BMW Q & A WITH BARBER AND OSGERBY.
10 March 2022
A NEW WORLD OF WORK.
For more than two decades, Edward Barber and Jay Osgerby have been at the forefront of design, producing furniture for business spaces among their many high profile projects. The BMW Friends of the Brand talk to us about how work and offices are changing.
YOU’VE BEEN DESIGNING WORK SPACES AND FURNITURE FOR MORE THAN A DECADE. HOW HAS WORKING CHANGED IN THAT TIME?
The last few months have sort of reconfirmed observations we made, probably 10 years ago or more, about how people are changing the way they work.
The smartphone and the 2008 financial crash came about at roughly the same time. The smartphone meant you could begin to work from anywhere, while the crash resulted in a lot of people losing jobs, or work. And when they were being rehired they weren't given long-term contracts, so a lot of people did start working from home, or out of hotel lobbies and cafes.
It culminated in a project where we designed work space in the reception for the Ace Hotel in Shoreditch, and it became a sort of working hub; everyone just piled in there because they had really good coffee and good wi-fi. It created a community, and a prototype for co-working on a larger scale.
It led to the project we did with Vitra called the Soft Work office system that launched in 2018. Technology had moved on and you didn’t need computers with wires everywhere, which meant people could move about more. They didn’t always want to sit at a desk either, while at other times they needed private space, so it was about creating less formal, structured, office environments that offered various solutions depending on what any person needed during the day.
Covid has accelerated this trend, and I think the last 18 months or so have put a lot of pressure on companies to make their workplaces more attractive, as well as being safer and more flexible.

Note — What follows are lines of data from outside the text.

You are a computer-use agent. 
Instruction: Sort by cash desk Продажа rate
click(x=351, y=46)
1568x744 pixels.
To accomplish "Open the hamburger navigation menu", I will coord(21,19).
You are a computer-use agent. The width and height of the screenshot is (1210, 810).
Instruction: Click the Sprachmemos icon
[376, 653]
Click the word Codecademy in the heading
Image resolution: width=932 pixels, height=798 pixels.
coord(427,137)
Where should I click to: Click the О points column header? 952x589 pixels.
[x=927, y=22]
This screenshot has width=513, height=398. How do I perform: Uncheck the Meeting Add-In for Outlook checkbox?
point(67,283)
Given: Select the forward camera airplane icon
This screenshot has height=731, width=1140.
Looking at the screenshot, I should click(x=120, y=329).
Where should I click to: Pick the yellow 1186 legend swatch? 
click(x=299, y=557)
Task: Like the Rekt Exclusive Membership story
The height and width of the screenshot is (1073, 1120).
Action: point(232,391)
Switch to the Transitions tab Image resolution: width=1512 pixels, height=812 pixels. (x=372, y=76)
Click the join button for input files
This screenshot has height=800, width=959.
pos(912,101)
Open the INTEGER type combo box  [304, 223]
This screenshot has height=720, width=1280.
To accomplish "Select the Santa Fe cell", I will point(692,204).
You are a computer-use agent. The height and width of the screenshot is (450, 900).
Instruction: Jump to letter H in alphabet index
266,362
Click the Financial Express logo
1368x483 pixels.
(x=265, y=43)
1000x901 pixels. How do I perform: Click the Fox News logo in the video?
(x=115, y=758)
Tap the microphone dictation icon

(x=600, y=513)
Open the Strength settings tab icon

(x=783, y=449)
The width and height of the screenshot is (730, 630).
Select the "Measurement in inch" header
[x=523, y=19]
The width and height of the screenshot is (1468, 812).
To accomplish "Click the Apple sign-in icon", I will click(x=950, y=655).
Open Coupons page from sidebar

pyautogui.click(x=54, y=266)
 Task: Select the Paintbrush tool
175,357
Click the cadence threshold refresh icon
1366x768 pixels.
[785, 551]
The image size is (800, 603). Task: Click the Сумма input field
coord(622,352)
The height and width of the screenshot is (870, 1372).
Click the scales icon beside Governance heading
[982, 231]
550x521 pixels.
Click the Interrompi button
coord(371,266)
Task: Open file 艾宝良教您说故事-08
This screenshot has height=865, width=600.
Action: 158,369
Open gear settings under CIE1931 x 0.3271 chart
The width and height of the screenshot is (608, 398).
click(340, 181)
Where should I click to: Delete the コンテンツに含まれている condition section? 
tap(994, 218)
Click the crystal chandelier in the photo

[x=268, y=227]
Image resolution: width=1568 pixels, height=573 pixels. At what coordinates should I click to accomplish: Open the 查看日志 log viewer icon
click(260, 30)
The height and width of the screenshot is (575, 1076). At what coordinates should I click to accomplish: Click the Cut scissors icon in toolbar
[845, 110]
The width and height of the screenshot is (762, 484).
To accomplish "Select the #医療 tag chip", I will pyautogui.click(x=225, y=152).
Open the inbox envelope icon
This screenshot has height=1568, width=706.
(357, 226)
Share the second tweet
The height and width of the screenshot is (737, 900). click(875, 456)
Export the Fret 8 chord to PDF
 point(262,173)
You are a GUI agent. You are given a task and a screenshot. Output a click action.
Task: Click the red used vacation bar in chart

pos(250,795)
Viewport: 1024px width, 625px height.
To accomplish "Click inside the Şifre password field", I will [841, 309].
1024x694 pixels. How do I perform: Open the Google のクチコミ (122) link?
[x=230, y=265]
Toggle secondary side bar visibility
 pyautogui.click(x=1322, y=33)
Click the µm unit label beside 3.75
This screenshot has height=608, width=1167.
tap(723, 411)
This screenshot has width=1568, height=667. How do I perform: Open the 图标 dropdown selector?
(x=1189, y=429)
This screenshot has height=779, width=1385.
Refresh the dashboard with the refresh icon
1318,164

A lot of people now want more freedom in the way they work, while at the same time businesses need to have offices that still allow them to function. So managing that tension is going to be really important.
I think what we'll see is that shift away from rows of booths with employees sitting in front of PCs grinding out thousands of emails, to offices that are almost ‘company clubs’: places where you socialise, share ideas and have meetings.
SO IS THE TRADITIONAL DESK DEAD?
We think for a lot of people, yes, it is. The desk in the traditional sense was just a place for putting a heavy typewriter, or a clunky computer. But you don’t need that now.
Also, the desk is a signifier of power. The boss sitting behind some big oak table, separated physically from the staff. I think that strict hierarchical structure is changing for a lot of companies. They’re becoming a lot more collaborative, and less formal in the way managers and employees communicate.
IF BIG DESKS ARE OUT, WHAT REPLACES THEM?
We see the modern office as being an agile space that enables transformation and change. So you really want to have dedicated spaces for work, but also social areas and places to share ideas and have meetings.
But crucially, they should be spaces that can move around. As we said, with technology not needing to be rooted with lots of wires now, you can have an office space that has smaller tables which move, so for example in the morning you shift them around to create a big meeting space, then build a workshop to look at ideas, and then move it all again so you have a presentation area for a client.
It creates energy too. Those days when any office move took months of planning, with management, facilities and IT all involved, or when the manager was in a little office and everyone lined up outside in their cubicles, is disappearing. People want to be inspired when they go into work, and this agile approach helps that. Every day is different, and that keeps things fresh and inspires new ideas.
Home working is a big thing now. How do you see people balancing home life and work life in the same space? Some people are lucky enough to have the space to dedicate an area of their house to working, but a lot of people haven’t.
What they're really looking for is an area to be able to work that they can then instantly tidy away, so they don't feel like they’ve got a work shadow hanging over their house.
It doesn’t have to be large, with technology such as laptops and tablets now, but it needs to be able to fold out and away, and also signify to the rest of the house (and yourself, psychologically) that you’re now working too. And a comfortable chair is really important, but one that doesn’t look like some functional office contraption.
So there are definitely challenges for designers now to come up with furniture that kind of blurs the boundaries between the two worlds of home and work.
YOUR PROJECTS ARE VERY DIVERSE. HOW DO YOU FIND INSPIRATION?
Well, it's not really about inspiration, it's actually more about problem solving. We take a problem, and then we think of the best, most functional, most beautiful way of solving that problem.
Clients will often have a vague idea of what they want, but actually the more you question them – and that’s a massively important part of the process - that first idea moves and changes quite significantly, and what they really need becomes clearer.
Our job is to produce things that do not already exist, that bring new angles to that type of object and solves the problem the client has.
WHAT IS YOUR DAILY WORKING ROUTINE LIKE?
People sometimes think being designers it must all be very arty and unstructured. But we are actually quite systematic in how we work. We have a team of people, we have many projects on the go at one time all at different stages, and so process is very important.
That includes daily routine. If we’re in the studio, then there is quite a lot of structure in the way we do things, but it’s a really great space so it’s a really invigorating environment.
There’s nothing wrong with routine and process, even in creative business such as ours, but it must still take place in surroundings that are enriching.